PXL_20230415_143752536.jpeg

Trip Report    

Intermediate Alpine Climb - Mount Hood: Illumination Saddle Routes

We climbed Leuthold Couloir and moved to climber's right for the last 500 or so feet of the Couloir, so more into the Reid Headwall area. Conditions cold with high temp around 15F and moderate winds. Downclimbed the Old Chute to the Devil's Kitchen and walked down from there.

  • Road suitable for all vehicles
  • Weather was clear, cold (high temp around 15F) and breezy at times. The route above the Palmer chairlift had knee-deep snow up to the steep sections of the couloir which were a mix of snow and ice. Once near the summit ridge snow was firmer and walkable on the crust for the most part.

    We spoke with other climbers who recommended the Old Chute for the down-climb vs Pearly Gates. This worked well. 

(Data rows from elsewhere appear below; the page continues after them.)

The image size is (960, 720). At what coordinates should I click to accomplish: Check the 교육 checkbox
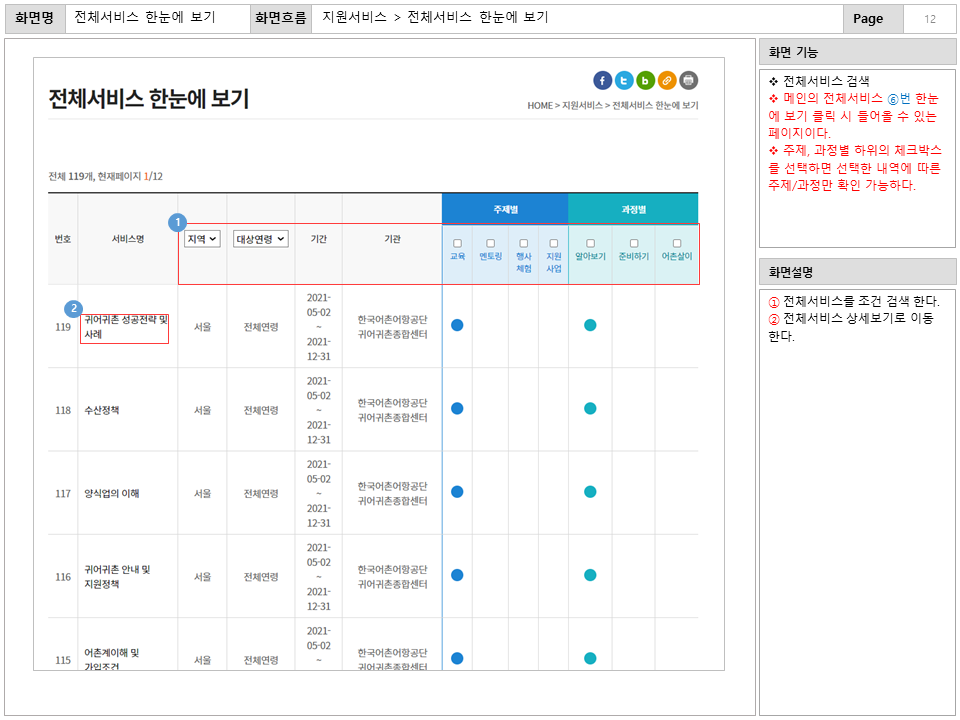click(x=457, y=243)
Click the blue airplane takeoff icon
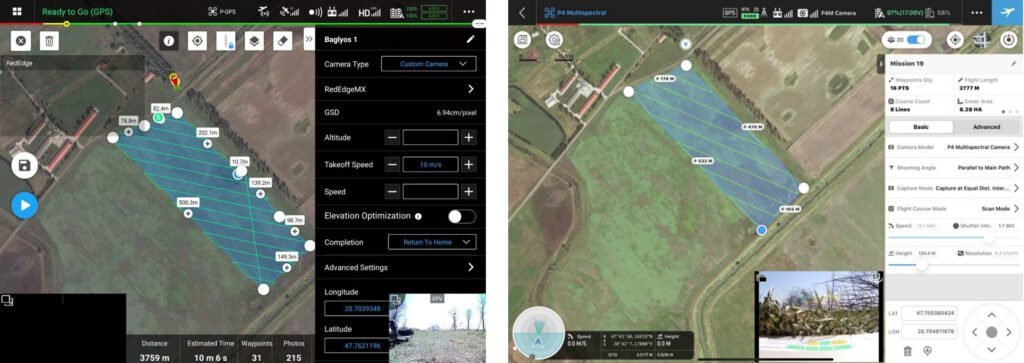The width and height of the screenshot is (1024, 363). [1007, 12]
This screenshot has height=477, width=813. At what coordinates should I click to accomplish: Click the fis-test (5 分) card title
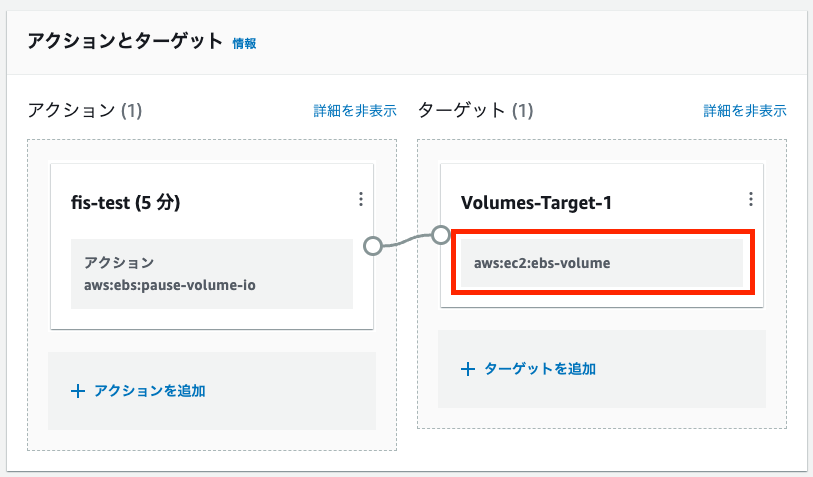coord(125,203)
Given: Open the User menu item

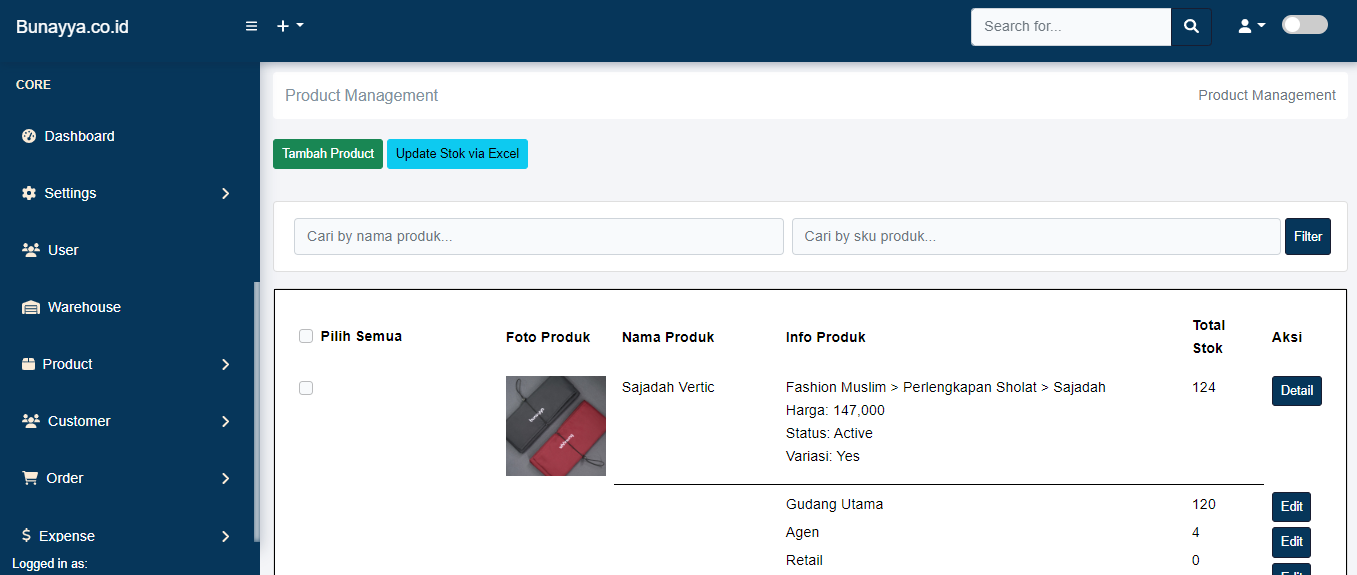Looking at the screenshot, I should click(63, 250).

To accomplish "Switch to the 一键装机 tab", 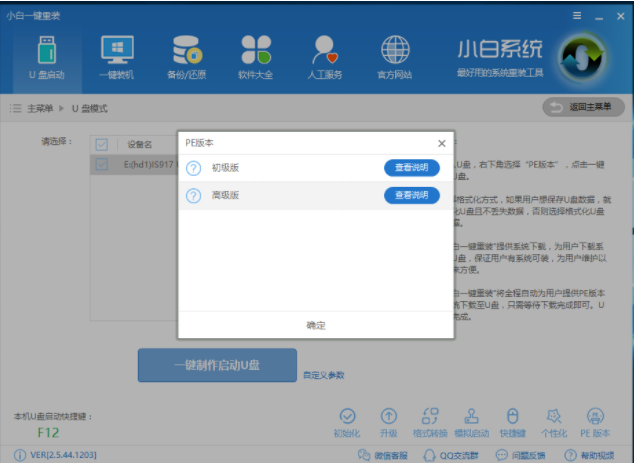I will (116, 58).

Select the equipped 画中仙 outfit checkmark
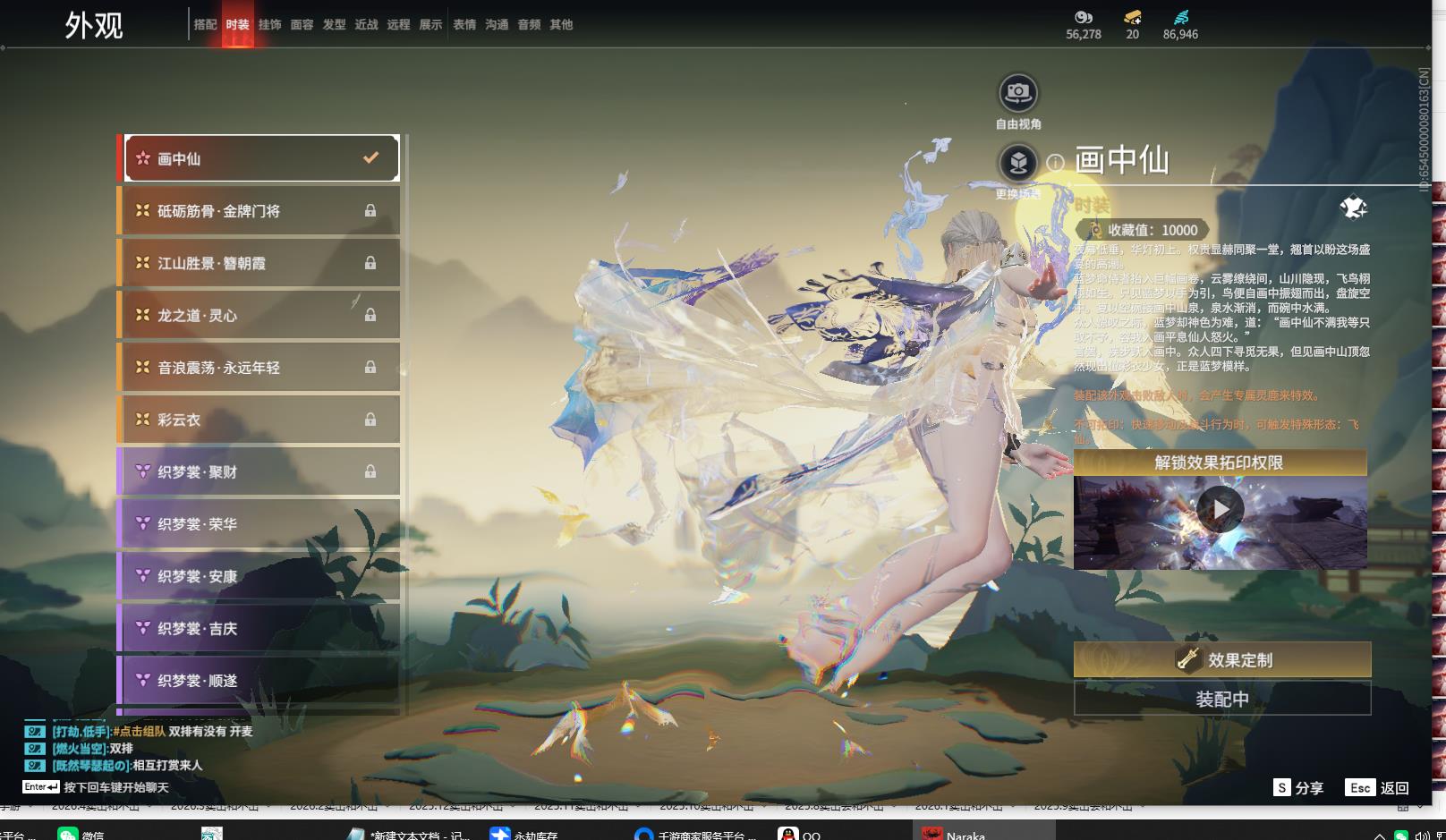370,158
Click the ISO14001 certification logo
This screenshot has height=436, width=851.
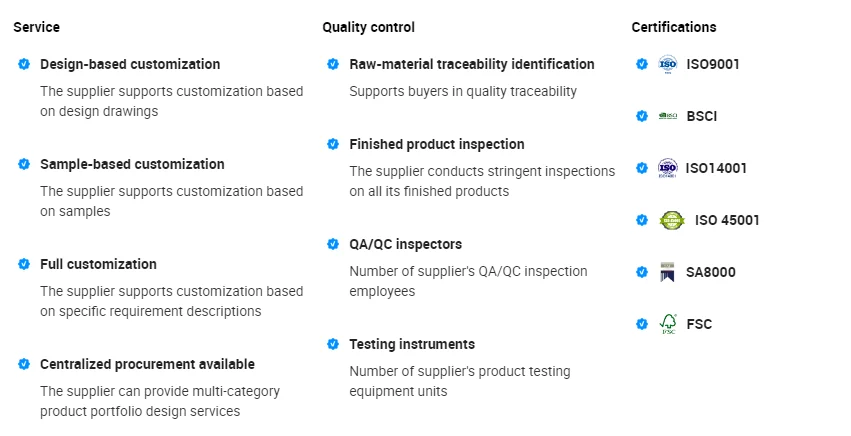(x=668, y=168)
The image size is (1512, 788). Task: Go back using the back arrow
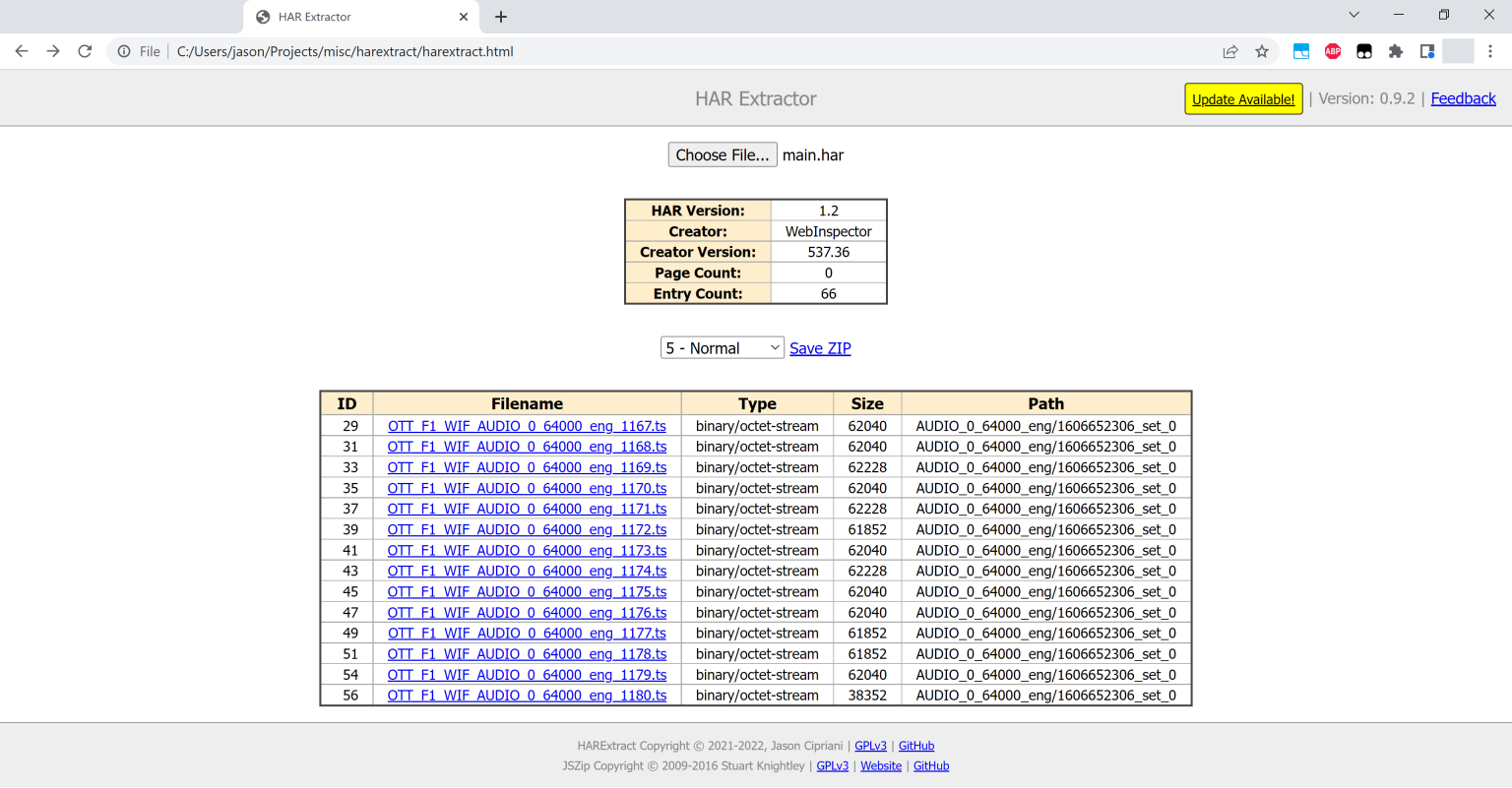tap(22, 51)
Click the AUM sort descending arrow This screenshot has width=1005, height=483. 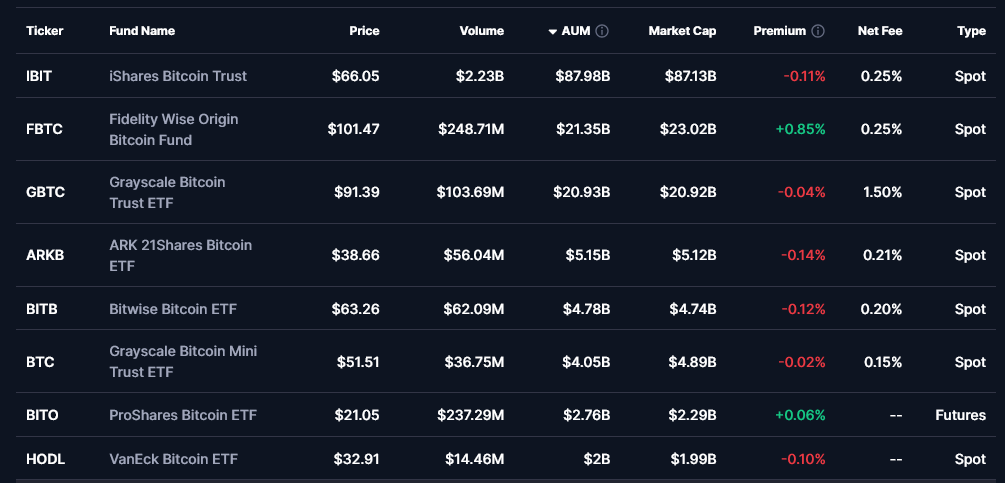(x=552, y=31)
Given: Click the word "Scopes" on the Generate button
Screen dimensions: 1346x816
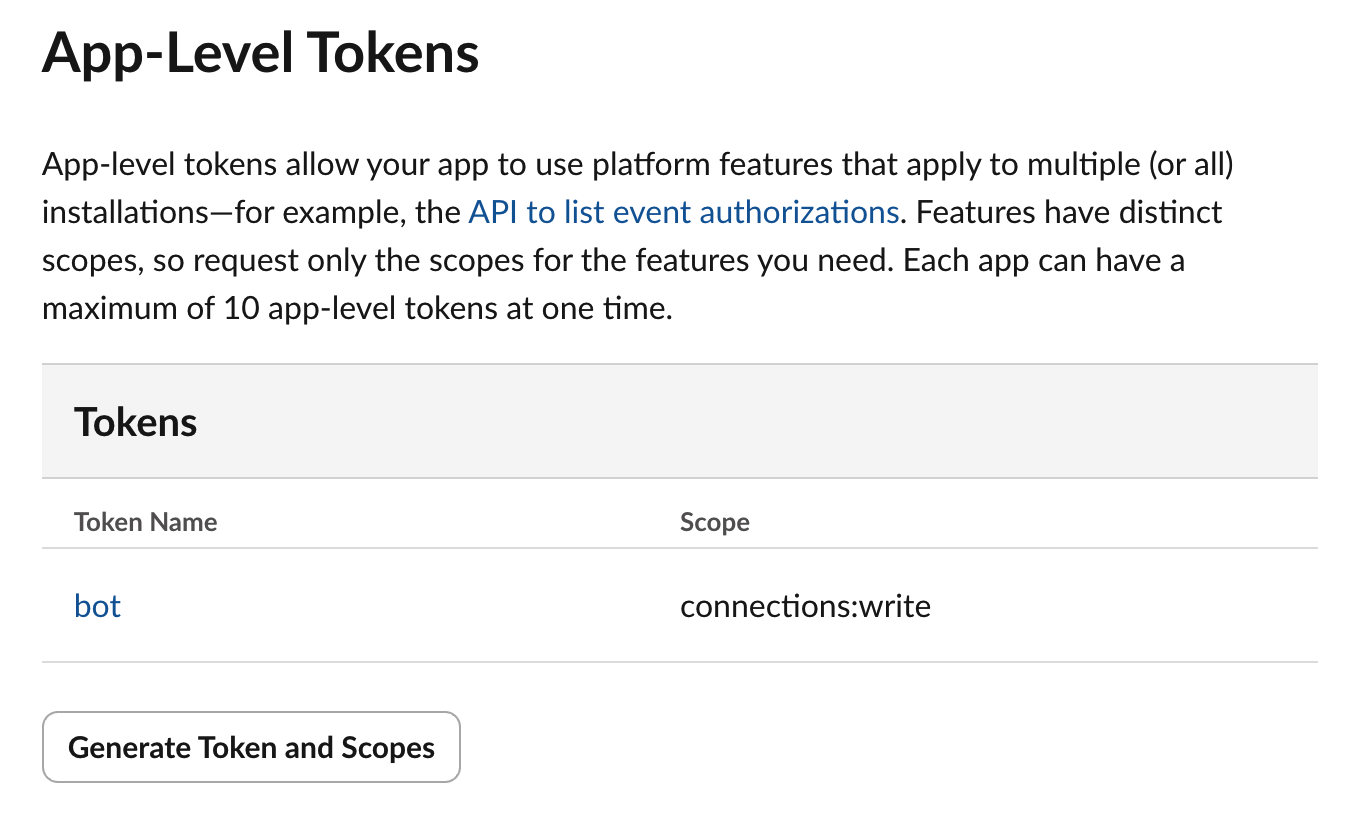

    The entire route could have been done un-roped in these conditions. The climb from Palmer chairlift, over the Illumination Saddle and to the Couloir proper were done in knee to thigh-deep snow which made progress more difficult, especially in the climb to the couloir.

    Snow assisted the down climb in the Old Chute.

    Below the Devil's Kitchen, snow depth still noteworthy but a firm crust layer below about a foot of softer snow allowed for decent rate of travel back to the developed ski area where snowcat tracks were followed back to the parking lot.

We followed a snowcat track to the top of the Palmer Chairlift and booted from there. Stowed snowshoes here as well, which we did not use. We broke trail the entire way after that with knee deep snow for the traverse to the Illumination Saddle and for the route up to the start of the Leuthold Couloir proper. Difficult progress in this area. Once in the couloir, we encountered ice and snow mixed conditions. All used two ice tools or one axe and one tool for the climb. Roping up was not necessary, but we did so for a climber who was less sure of their skill/was having some health issues here. Once we topped the couloir, three of us remained roped to assist the climber who was struggling. We worked our way over to the summit and back to the Old Chute for the down climb. 

We encountered a number of other climbers who had ascended the Pearly Gates to the summit and who down-climbed with us via the Old Chute. Most of these did the down-climbing un-roped as well. Snow was fairly deep here and self arrest would have been effective if needed. 

We remained roped to assist our struggling climber down the route. 

Conditions overall were favorable to climbing the route but the untracked and fairly deep snow to the couloir made progress somewhat more difficult. We were 14 or so hours on the mountain, which should have been 10 or so without dealing with slow progress due to health/nutrition/hydration issues.